Semantic textual similarity in clinical domain texts

Overview

Semantic Textual Similarity (STS) captures the degree of semantic similarity between texts. It plays an important role in many natural language processing applications such as text summarization, question answering, machine translation, information retrieval, dialog systems, plagiarism detection, and query ranking.

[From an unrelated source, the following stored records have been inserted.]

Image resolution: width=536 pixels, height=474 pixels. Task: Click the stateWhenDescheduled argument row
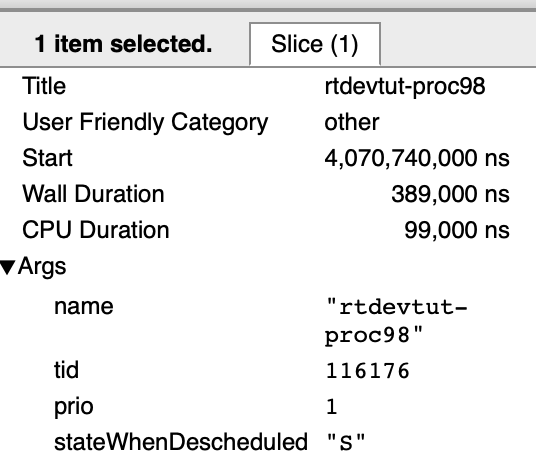point(268,442)
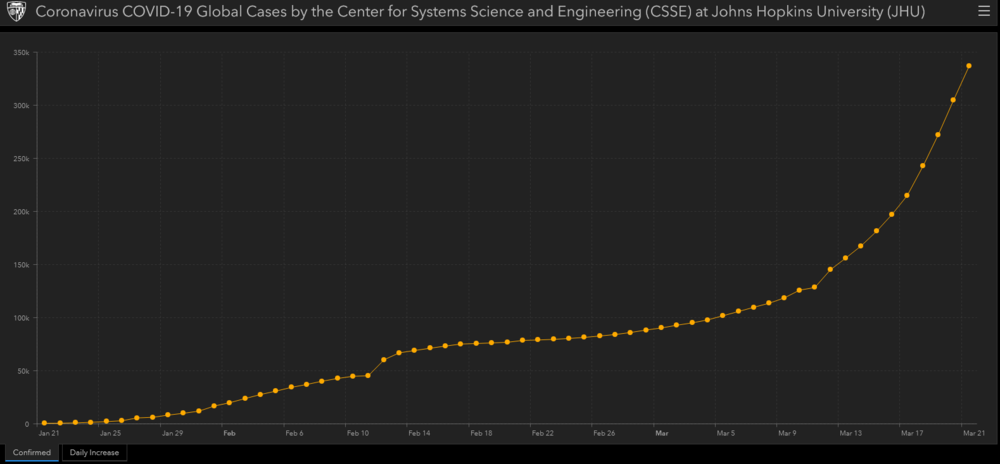Click the Jan 29 axis label

(x=172, y=433)
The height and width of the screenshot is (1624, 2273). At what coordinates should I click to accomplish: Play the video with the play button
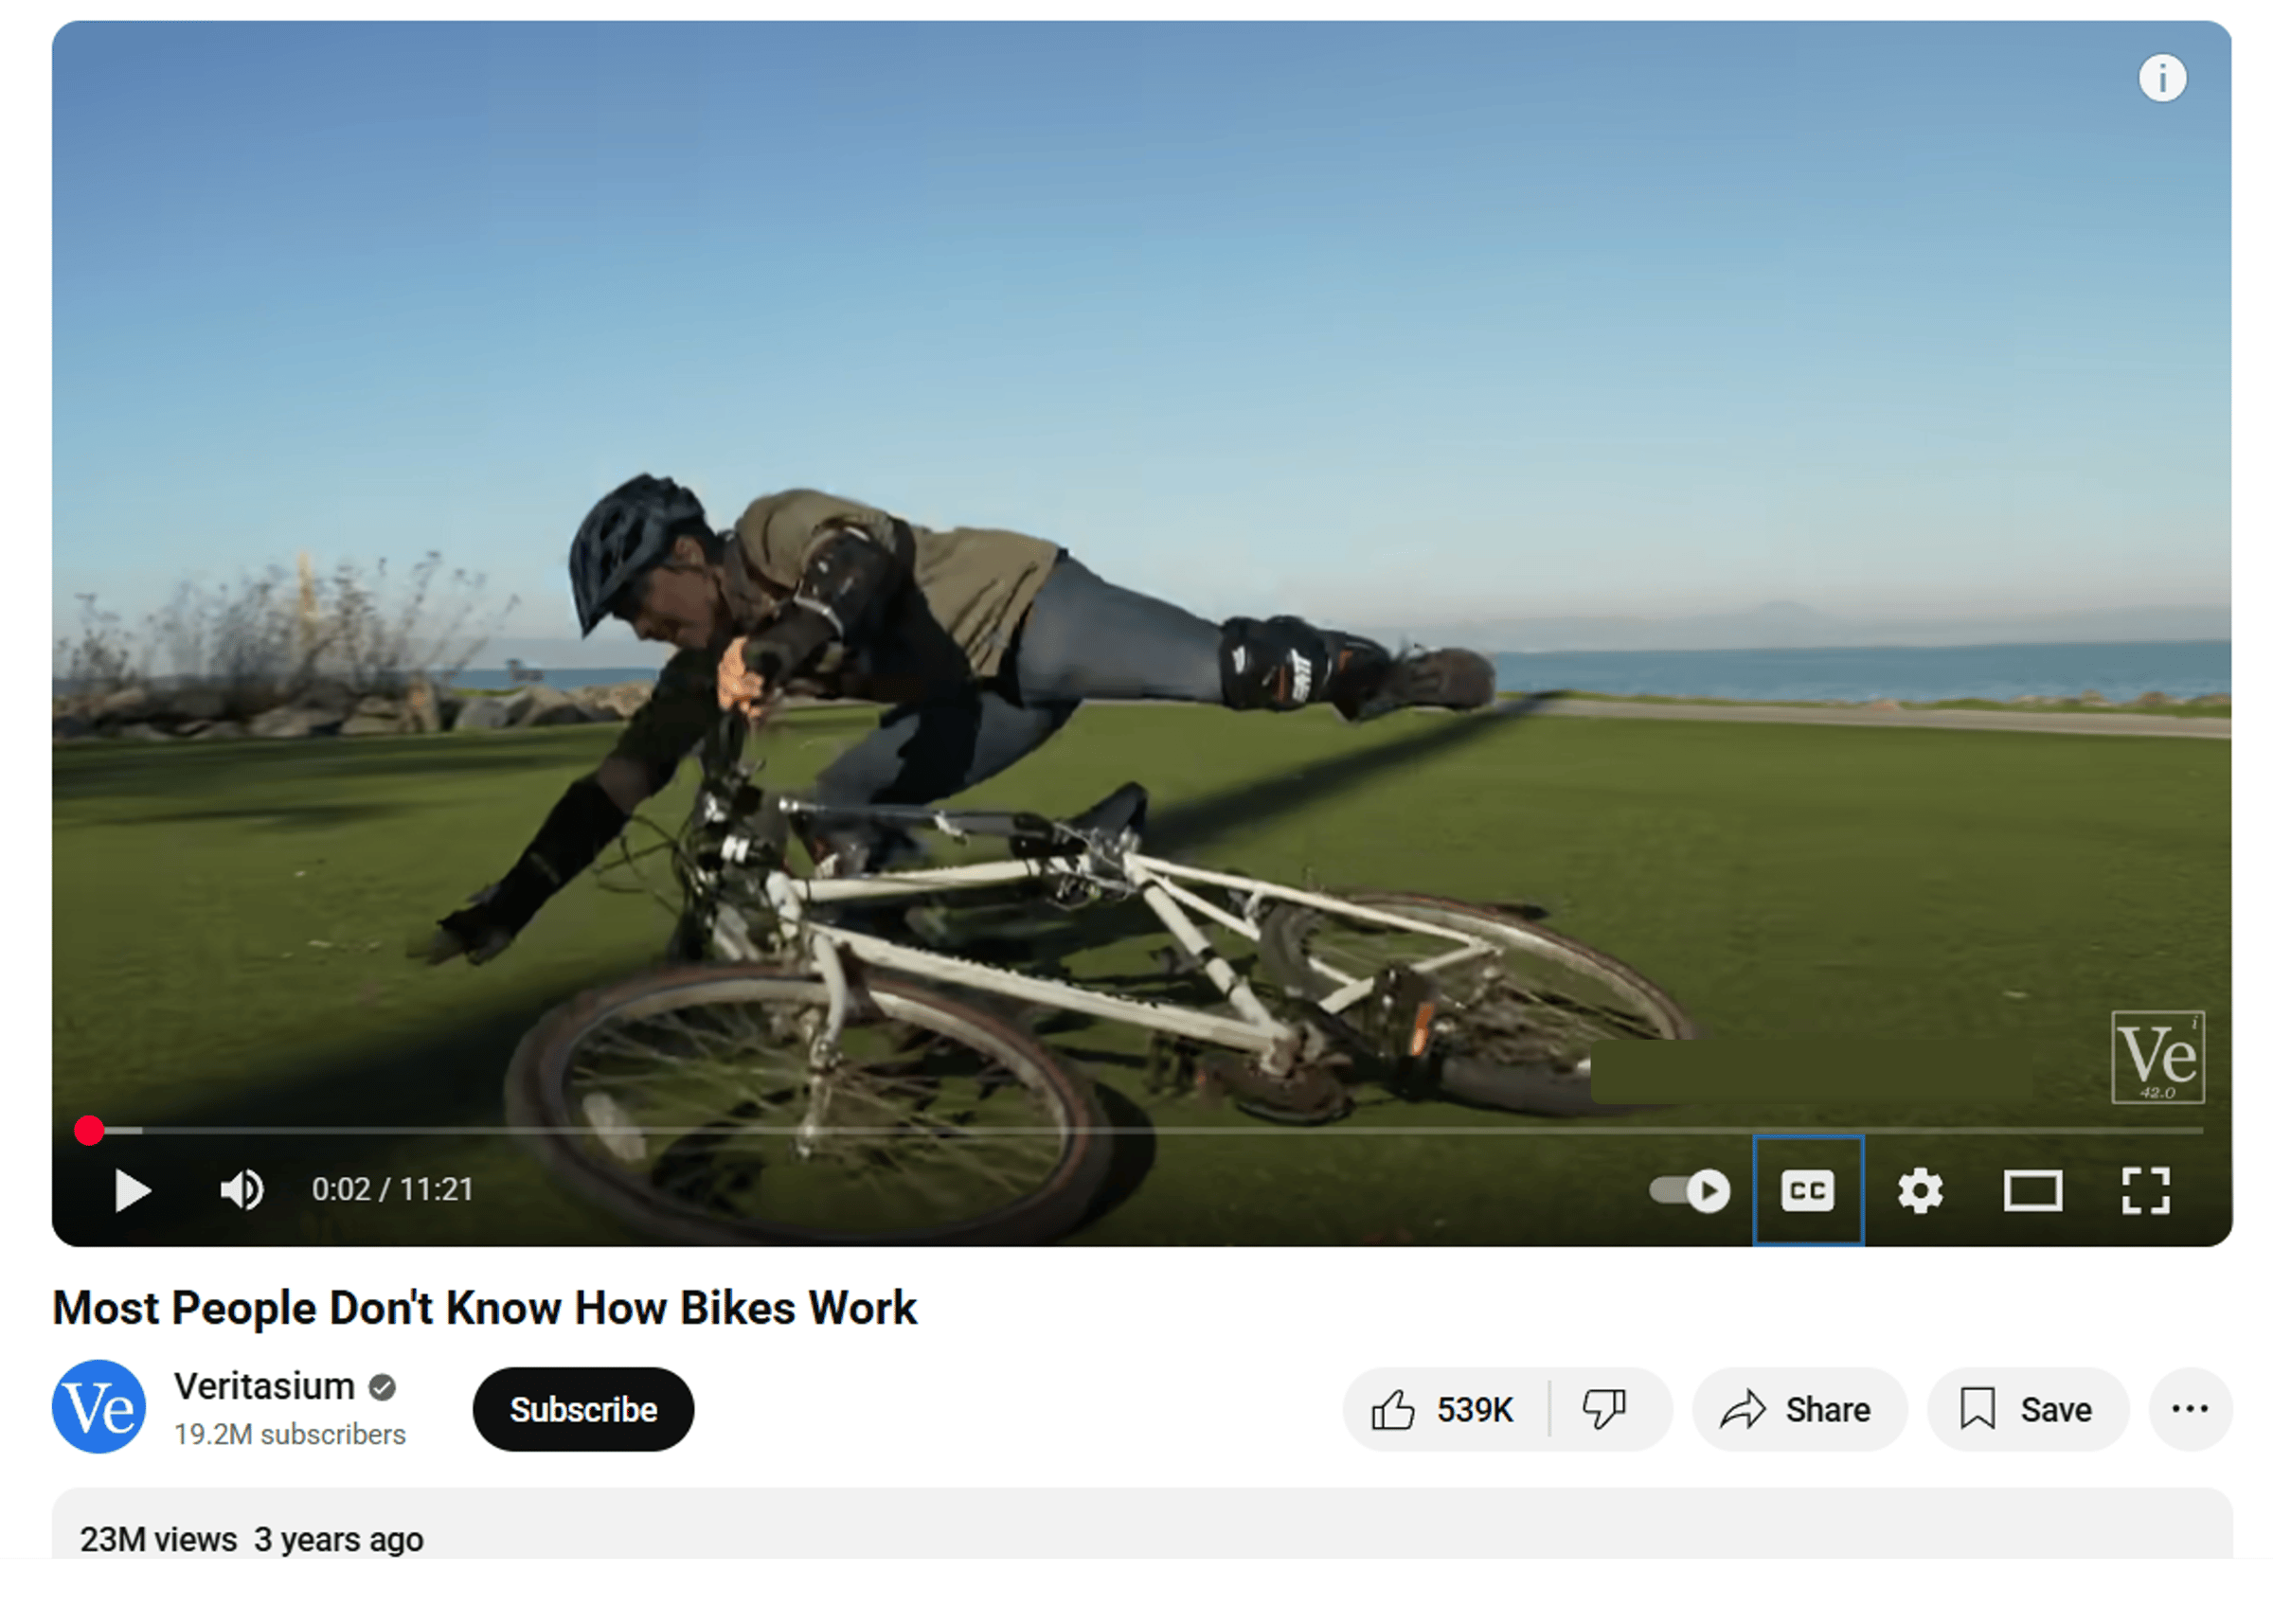pyautogui.click(x=133, y=1190)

In this project, we calculate semantic similarity between clinical domain sentence pairs, and assign them semantic similarity scores from 0 (low semantic similarity) to 5 (high semantic similarity).

Approach

Dataset

The datasets consist of sentence pairs annotated with a semantic similarity from 0 (low semantic similarity) to 5 (high semantic similarity). This task uses three datasets; one English dataset, and two Japanese datasets. One of the Japanese datasets is publicly available and can be freely downloaded from here. This dataset was created from sentences extracted from case reports publications extracted from the CiNii database. The rest of the datasets (English and Japanese) cannot be shared publicly because they were created from Electronic Medical Records (EMR).

Models

The task can be treated as a regression model (continuous scores between 0 and 5) or sequence classification task with 6 classes (discrete scores [0,1,2,3,4,5]).

We used Clinical BERT model for the English dataset. For the Japanese models we used Japanese BERT and Clinical Japanese BERT models. The codes for the BERT regression and sequence classification models can be found in this Github repository.